Open E Minor Pentatonic Scale

Learn how to play the E Minor Pentatonic scale with valuable tips and visuals!

View the full lesson at Open E Minor Pentatonic Scale | JustinGuitar

Hard started at 60 on metro slow but getting better

1 Like

Did this earlier at 70, need to keep at it

would you mind elaborating on why exactly this scale is important and the what it can be used for?

1 Like

Welcome to the community Jarod. The minor pentatonic scale
is a movable scale and can be played in ever key.
It ca be used in Blues, Country, Rock, Metal and every other kind
of music you can think of. It is also the easiest scale to use to make

1 Like

If you’re into blues and rock, you will probably find you will use the minor pentatonic more than any other scale. However Justin does put more emphasis on the Major scale for reasons that will become aparrant.

In this lesson, not only is is relatively easy to play, it serves a purpose when learning Wish You Were Here. You won’t be expected to do much more with it for now but it is important as you will find.


Specifically for Open E minor, check out Link Wray Rumble, uses the Open E Minor Pentatonic walk down. Link Wray - Rumble [HQ - Best Version] - YouTube

Pretty fun beginner song too :slight_smile:

Pentatonic scales are the foundation/beginnings of (many) solos and rifts…

1 Like

Memotechnic : 3 ; 3x2; 2x3 :slight_smile:

Hi all,
Just curious. What exactly is a pentatonic scale?


A pentatonic scale is 5 note from the major parent scale.
The Major penatonic are the 1 2 3 5 6 intervals of the Major scale
The minor pentatonic scale are the 1 b3 4 5 b7 intervals of the Major scale.
For example the C Major scale consists of the notes
C D E F G A B. The interval for each note is 1 2 3 4 5 6 7.
Major pentatonic is C D E G A
Minor Pentatonic is C Eb F G Bb


Even after studying the note circle, it was helpful to me to draw the notes on the chord chart to visualize them.
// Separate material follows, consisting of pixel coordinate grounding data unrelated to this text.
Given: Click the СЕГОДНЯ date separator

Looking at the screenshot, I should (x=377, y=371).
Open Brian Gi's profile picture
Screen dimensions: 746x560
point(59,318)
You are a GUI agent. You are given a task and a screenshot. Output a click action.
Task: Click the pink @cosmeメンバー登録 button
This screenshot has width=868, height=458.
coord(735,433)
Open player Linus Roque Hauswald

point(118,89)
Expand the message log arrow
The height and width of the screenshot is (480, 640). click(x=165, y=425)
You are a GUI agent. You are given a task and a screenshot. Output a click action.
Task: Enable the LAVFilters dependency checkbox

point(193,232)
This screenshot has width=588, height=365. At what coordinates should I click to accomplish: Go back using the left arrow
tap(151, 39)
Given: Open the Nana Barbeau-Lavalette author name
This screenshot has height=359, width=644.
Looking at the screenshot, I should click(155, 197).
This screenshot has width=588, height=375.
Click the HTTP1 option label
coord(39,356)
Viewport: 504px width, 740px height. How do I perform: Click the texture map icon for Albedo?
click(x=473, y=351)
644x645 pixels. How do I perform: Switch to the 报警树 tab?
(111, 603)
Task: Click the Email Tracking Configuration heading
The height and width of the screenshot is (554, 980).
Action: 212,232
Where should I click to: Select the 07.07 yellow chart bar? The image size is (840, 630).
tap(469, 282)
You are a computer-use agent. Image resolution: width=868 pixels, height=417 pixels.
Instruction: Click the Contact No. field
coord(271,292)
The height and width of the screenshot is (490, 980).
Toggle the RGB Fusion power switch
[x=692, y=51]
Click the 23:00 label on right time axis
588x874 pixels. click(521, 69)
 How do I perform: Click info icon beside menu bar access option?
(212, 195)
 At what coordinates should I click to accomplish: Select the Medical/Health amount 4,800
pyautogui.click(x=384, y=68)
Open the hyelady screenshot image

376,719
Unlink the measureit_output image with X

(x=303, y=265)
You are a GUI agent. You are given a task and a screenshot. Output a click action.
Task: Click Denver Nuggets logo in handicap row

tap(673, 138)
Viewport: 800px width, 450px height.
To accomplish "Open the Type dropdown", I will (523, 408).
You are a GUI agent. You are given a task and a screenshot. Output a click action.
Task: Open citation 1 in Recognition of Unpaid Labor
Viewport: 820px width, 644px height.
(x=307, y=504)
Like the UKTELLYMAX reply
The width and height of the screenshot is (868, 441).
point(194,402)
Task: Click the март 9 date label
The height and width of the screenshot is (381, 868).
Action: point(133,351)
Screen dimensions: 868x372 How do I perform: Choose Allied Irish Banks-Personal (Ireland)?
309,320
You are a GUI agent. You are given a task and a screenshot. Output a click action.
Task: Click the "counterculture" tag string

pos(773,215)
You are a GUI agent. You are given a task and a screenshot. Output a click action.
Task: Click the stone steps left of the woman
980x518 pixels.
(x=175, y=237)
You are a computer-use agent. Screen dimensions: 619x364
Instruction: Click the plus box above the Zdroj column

It helps solidify the shape, especially if you take into account the 1/2 step interval between B/C and E/F, which explains the larger jump on strings 1, 2 and 6 - this scale has no sharps or flats.



When you say “Memorize the scale shape” do you mean memorize/visualize the scale diagram or the scale tab that is in the notes?

1 Like

The scale diagram. I.e. the actual shape, as it can be played anywhere on the neck. A tab is only good for one position on the neck.


and to add to @jacksprat

Always make sure you know where the root note is in each scale pattern.

1 Like

“ would you mind elaborating on why exactly this scale is important and the what it can be used for?”

@jaordd Once you play the E minor pentatonic scale a few times and learn the stuck 3,4 Em7 chord you are halfway to learning the intro riff to Wish You Were Here by Pink Floyd which you will learn in this module.

1 Like

@DavidP Is the root note of the Emin Pentatonic scale E? Does that mean the root would be the first note in the scale?

@Sound_Bound yes the root note is E. If you play the scale using all 6 strings it appears 3 time. On both E strings and the D string 2nd fret.

Thank you @stitch. It’s just occurred to me that root is meaning the underlying sound across the whole scale rather than just the lowest note.

It feels so weird to play a scale with mostly open strings, no place to anchor fingers. I can play both G and further down the neckminor and major pentatonics at around 80 bpm (and maybe even faster but above 80 it is all speed no thought of timing) but somehow the fact that there’s so many open stings makes it hard to anchor on that one.

I don’t understand why is this played with fingers 2 and 3 and not with fingers 3 and 4? Because as soon as we play this shape in any non-open position on the fretboard, we have to use finger 1 to “replace” the nut and then for other notes we have to use fingers 3 and 4 anyway. So why bother to learn different fingering in the open position?